Tutta la tradizione del Ghemme Docg
di Andrea Dal Cero


Non è facile trattare delle realtà minori della produzione enologica piemontese; non lo è perché l’immaginario collettivo è abituato a soffermarsi su grandi produttori e grandi vini che tolgono loro completamente l’aria e lo spazio che meritano e di cui hanno bisogno per presentarsi al consumatore con tutte le valenze del loro terroir. Voglio nonostante tutto raccontarvi di una cittadina davvero singolare, famosa per una pace anziché per una guerra, e del vino che si ostina a produrre seguendo le sue tradizioni in barba a quello che oggi si definisce il gusto internazionale. A Ghemme sono stato alla fine di settembre in occasione della sua manifestazione “In Vino Qualitas”: banchi d’assaggio sulla piazza principale, cantine aperte ai visitatori, menu particolari per l’occasione nei ristoranti.

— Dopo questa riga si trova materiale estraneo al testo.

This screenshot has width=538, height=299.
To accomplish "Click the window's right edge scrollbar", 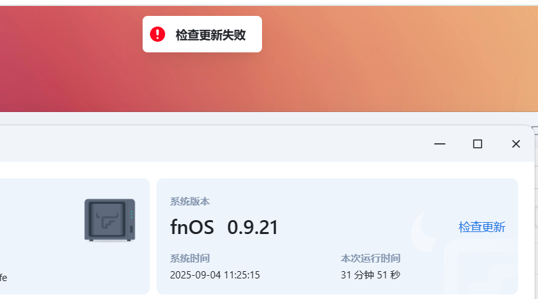I will click(536, 213).
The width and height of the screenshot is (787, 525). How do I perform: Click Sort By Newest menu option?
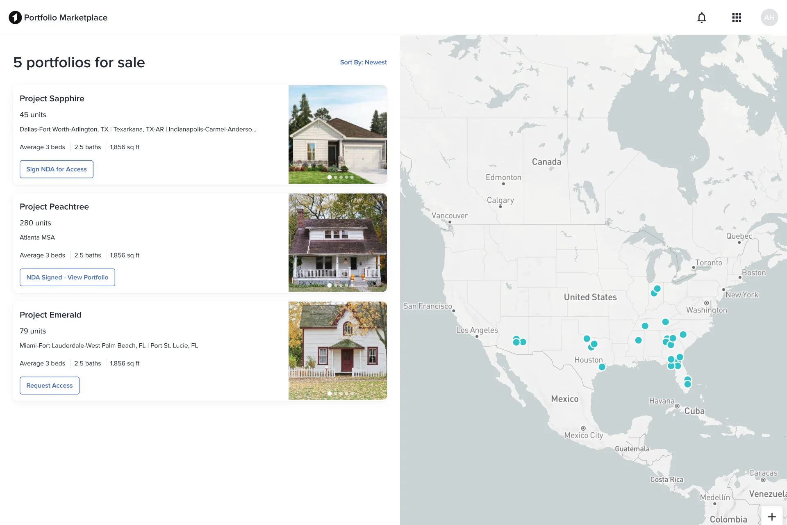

Ghemme si trova in provincia di Novara, subito prima delle montagne che la cingono a Nord, nel territorio che si estende tra i fiumi Sesia e Ticino.
E’ una cittadina dalla periferia disordinata e commerciale che racchiude però come un’ostrica la perla del suo piccolo centro storico consistente in un intero quartiere medievale fortificato che qui chiamano “Il Ricetto”. Anche se è facile capire l’etimo di questo nome, non vi venga comunque in mente che tra l’acciottolato di queste stradette si sia combattuto molto. Anzi, Ghemme è conosciuta dagli storici per la pace che nel novembre del 1467 venne qui stipulata tra Galeazzo Maria Sforza e Filippo di Savoia. Del vino che qui si produce, il Ghemme, troviamo testimonianza negli scritti di Paolo Mantegazza, i cui detrattori si ostinano a definire “il più grande cialtrone tra gli scienziati ed il più grande scienziato tra i cialtroni”, e nel “Piccolo mondo Antico” di Antonio Fogazzaro.
Una storia col vino che riannoda la sua trama ad ogni angolo delle case medievali e di cui ho trovato testimonianza recente anche nel retrobottega della pasticceria Giamminola (non potete mancarla, è proprio in centro) dove, tra vecchi imballi e libri mastri, sono ancora leggibili le basse di viaggio di tanti vini che qui arrivavano per essere imbottigliati oppure partivano verso mercati lontani.
In giro per le cantine (ho il piacere di ricordare i fratelli Ioppa, Antonello Rovellotti e Eugenio Arlunno, presidente del Consorzio di Tutela dei Nebbioli dell’Alto Piemonte e proprietario dell’azienda Mirù) e nei ristoranti (da non mancare Il Vecchio Ricetto e l’Imazio), il Ghemme Docg l’ho conosciuto bene. E’ un Nebbiolo a tutti gli effetti, ma la sua interpretazione territoriale lo rende unico e per certi versi di difficile comprensione. I produttori di Ghemme non si sono infatti orientati verso le due più diffuse filosofie del momento. Il loro prodotto non è per nulla orientato nel senso dei “vini confettura” che, a causa della loro grande concentrazione, dell’affinamento lunghissimo in barriques nuove e di particolari sistemi di estrazione, tendono ad avere non soltanto profumi di frutti rossi, ma anche di frutti cotti e speziati. E non è neanche destinato al grande pubblico dei consumatori del gusto internazionale. Il Ghemme Docg, con i suoi tanti pregi ed i suoi pochi difetti, è davvero espressione del territorio in cui viene prodotto. Vi invito a verificarlo di persona, accompagnandolo magari con gorgonzola e marmellata di cipolle o più semplicemente con un risotto al formaggio di fossa.